India’s position has not served her interests at all. First, wittingly or unwittingly, it has angered a long time friend and pushed it further close to China. Second, it has shocked the Sri Lankan Tamils and earned their displeasure, dissatisfaction and disappointment. Third, it has failed to anticipate facing similar kind of situations in Kashmir and Northeast.
Though the first and the third may sound hypothetical, the second is a serious issue that needs to be addressed immediately. In fact, the decimation of the LTTE had brought great relief to the Island Tamils, who have been suffering for more than three decades because of the civil war. They were also terribly upset and even angry and agitated against the diaspora, for they rightly believed that the LTTE would not have survived as the world’s strongest and most dangerous terrorist organisation, but for the support of diaspora. Having lost their health, wealth and livelihood, they have resigned to the fact that the “Eelam” dream could never be realised, and are just yearning for speedy rehabilitation and reconciliation, so that, they can live in peace coexisting with the Sinhala people accepting Sri Lanka as their sovereign mother nation.
So, in the aftermath of LTTE’s defeat, they looked forward to India for help and support. They wanted India to put pressure on Lanka to speed up the process of rehabilitation. But, the UPA government miserably failed on that account. It neither realised their predicament nor understood their aspirations.
Rajapaksa on the other hand, was emboldened by the lethargy and indifference shown by the UPA government in Delhi and the DMK regime in Chennai. He conveniently forgot his commitment and started settling Sinhalese people in the northern part with the idea of avoiding the resurgence of any Tamil dominated area.

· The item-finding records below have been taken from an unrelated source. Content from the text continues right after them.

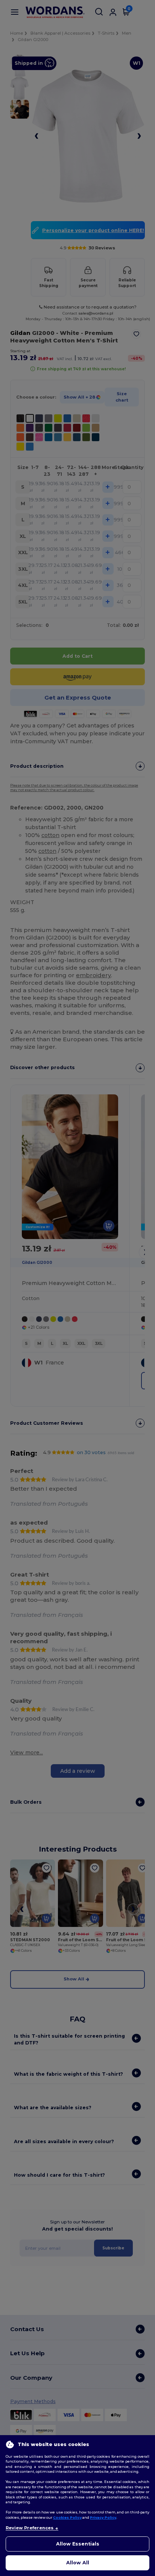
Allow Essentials (77, 2544)
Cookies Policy (67, 2517)
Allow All (77, 2562)
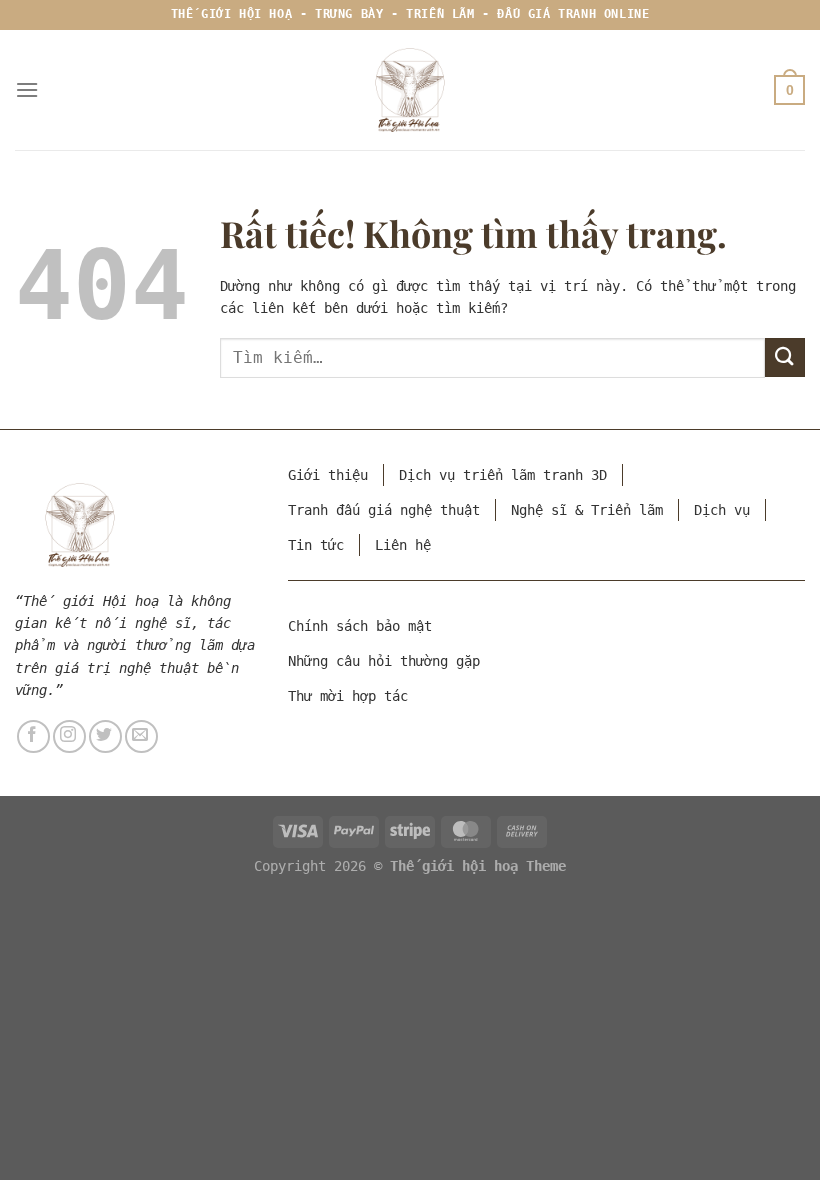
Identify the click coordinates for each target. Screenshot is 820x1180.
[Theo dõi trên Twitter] (105, 736)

Rajapaksa seems to have a soft corner for the Church and Christian NGOs even while exhibiting Sinhala chauvinism through some of his activities. The Sri Lankan polity has always been under Christian domination starting from the times of Solomon West Ridgeway Dias Bandaranaike and Samuel James Velupillai Selvanayakam to the present times of Percy Mahinda Rajapaksa, whose spouse is a Christian. Many officers in his government including district collectors in the Hindu majority northern area are Christians.
In this kind of a scenario, fortunately for the Sri Lankan Tamils, the various Hindu organisations delivered where the Indian government failed. Ramakrishna Mutt, Chinmaya Mission, Seva Barathi and many other Hindu
organisations sympathised with the Tamils and tried their best to provide succor to them. As they have been moving close with the Lankan Tamils for years serving their cause, they clearly understood their feelings and aspirations, which were reflected in the press statement issued by RSS just before the Geneva Convention.

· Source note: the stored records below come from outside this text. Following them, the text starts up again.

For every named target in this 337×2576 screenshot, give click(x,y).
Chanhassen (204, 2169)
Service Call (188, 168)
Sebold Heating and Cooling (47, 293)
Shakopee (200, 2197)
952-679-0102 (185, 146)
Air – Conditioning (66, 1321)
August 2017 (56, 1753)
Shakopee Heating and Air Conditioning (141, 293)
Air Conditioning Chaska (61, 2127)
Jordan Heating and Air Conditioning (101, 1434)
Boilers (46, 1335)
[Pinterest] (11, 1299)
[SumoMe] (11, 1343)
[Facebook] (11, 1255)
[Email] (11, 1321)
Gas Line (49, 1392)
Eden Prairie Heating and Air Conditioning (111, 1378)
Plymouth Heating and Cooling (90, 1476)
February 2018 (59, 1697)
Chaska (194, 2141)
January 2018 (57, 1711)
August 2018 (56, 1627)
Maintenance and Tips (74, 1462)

India, which stands isolated from Asia in the aftermath of supporting the resolution brought by the United States against the island nation, must remember three important things which happened recently. One, how the West planned and executed the separation of East Timor from Indonesia and made it a Christian Nation; Two, the total Christianisation of South Korea, and, lastly, the rapid Christianisation of Hindu Nepal, which became “secular” with the advent of the Maoist rule.
The diaspora, for its part, has not learnt its lessons and continues to peddle its separatist tendencies totally against the wishes of Lankan Tamils. A separate Tamil Eelam will go the East Timor way and may have repercussions in Tamil Nadu too, which will be bad for India.